Here we show several jointplots. The argument joint_kws is reported with typical keywords used to customize the 2-D (inner) plot. FRETBursts defines 'alex_light' and 'alex_dark' colormaps in addition to the matplotlib and seaborn ones.

You can inver matplotlib colormaps appending _r to the name. For the full list see matplotlib colormaps.

In [21]:
alex_jointplot(ds, kind='scatter', cmap='Blues_r',
               joint_kws=dict(s=40, alpha=0.1, linewidths=0))

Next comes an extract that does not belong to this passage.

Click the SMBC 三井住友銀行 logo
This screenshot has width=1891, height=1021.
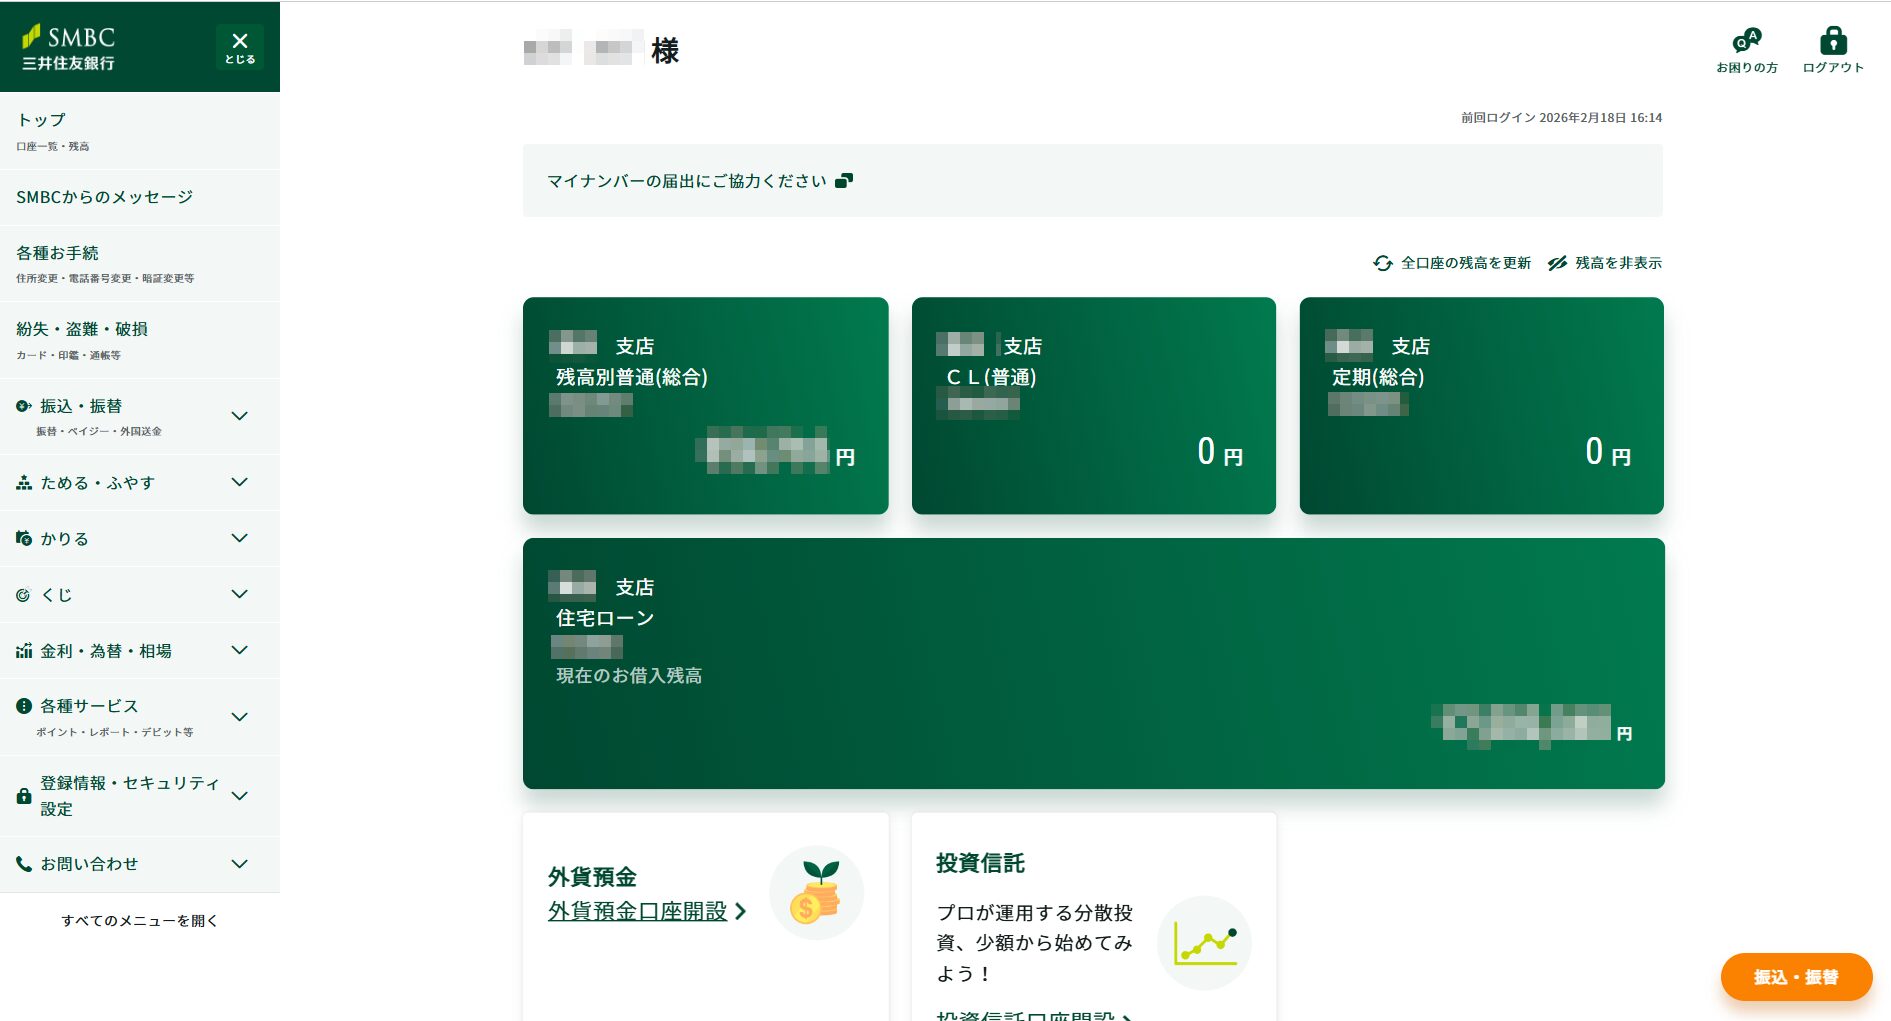tap(69, 47)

<seaborn.axisgrid.JointGrid at 0x1189cbef0>
In [22]:
alex_jointplot(dss, kind='kde', cmap='viridis',
               joint_kws=dict(shade=True, shade_lowest=False, n_levels=30))
<seaborn.axisgrid.JointGrid at 0x119223668>
In [23]:
alex_jointplot(ds, kind='hex', cmap='alex_dark',
               joint_kws=dict(edgecolor='grey', linewidth=0.2, gridsize=50))

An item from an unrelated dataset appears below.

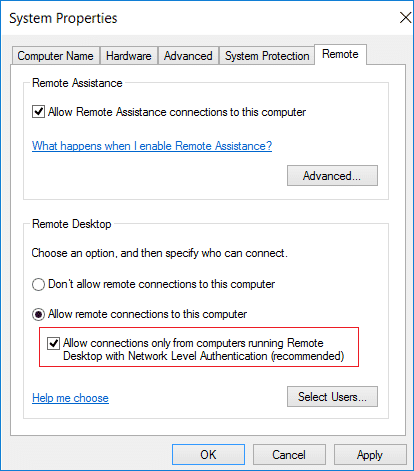Open Remote Assistance Advanced settings button
Viewport: 414px width, 471px height.
coord(332,176)
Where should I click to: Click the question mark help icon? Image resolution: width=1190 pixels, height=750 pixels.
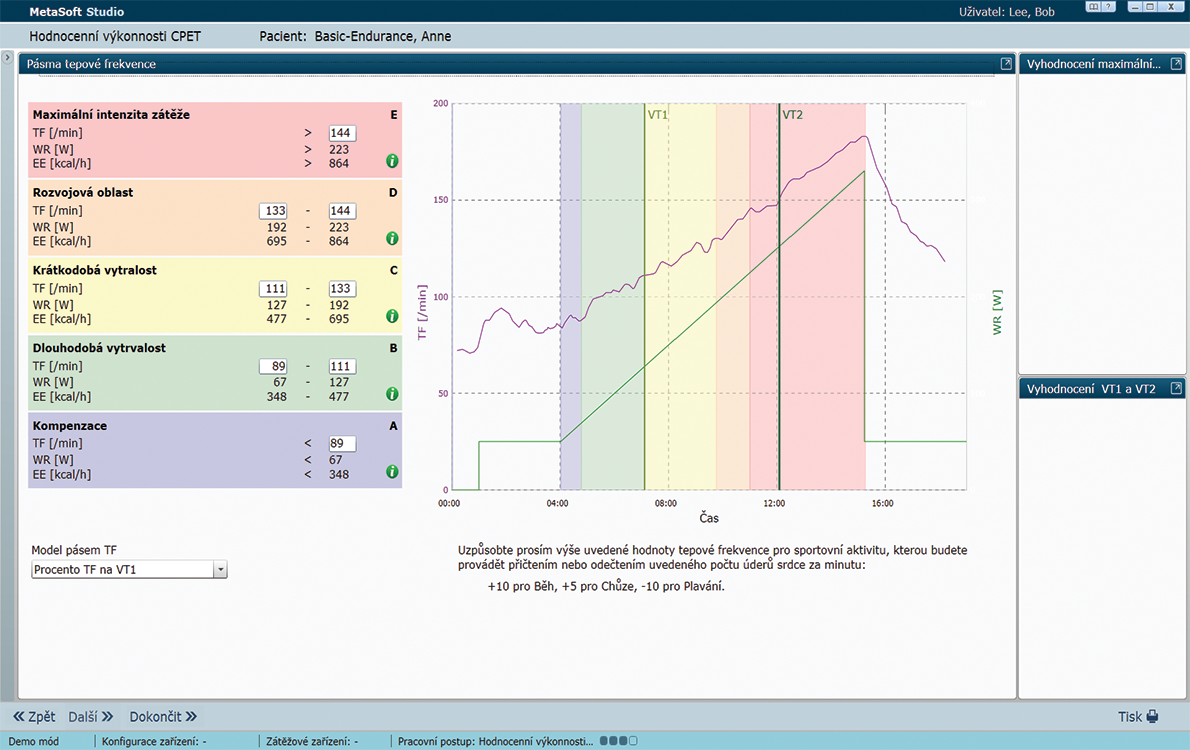click(x=1109, y=8)
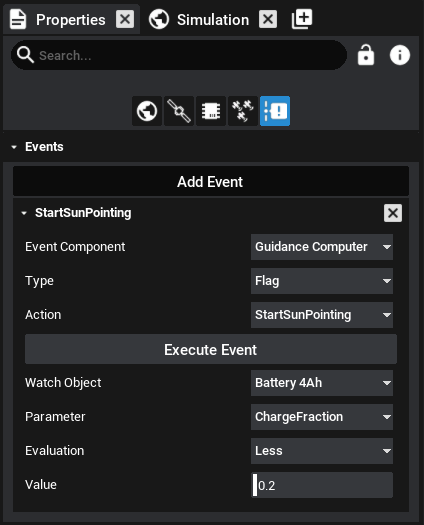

<seaborn.axisgrid.JointGrid at 0x11d188a58>
In [24]:
alex_jointplot(ds, kind='hex', cmap='inferno',
               joint_kws=dict(edgecolor='none', linewidth=0.001, gridsize=50))
<seaborn.axisgrid.JointGrid at 0x11d261d30>
In [25]:
alex_jointplot(dss, kind='kde', cmap='RdYlBu_r')
<seaborn.axisgrid.JointGrid at 0x11d479c88>
In [26]:
alex_jointplot(dssf, kind='kde', cmap='inferno',
               joint_kws=dict(shade=True, shade_lowest=False, n_levels=20))
<seaborn.axisgrid.JointGrid at 0x11dbd32e8>
In [27]:
alex_jointplot(ds, joint_kws = dict(edgecolor='gray'))

alex_jointplot(ds, joint_kws = {})
<seaborn.axisgrid.JointGrid at 0x11ea47240>
In [28]:
#plt.savefig('ALEX_jointplot.png', dpi=160, bbox_inches='tight')
<seaborn.axisgrid.JointGrid at 0x117ca0c18>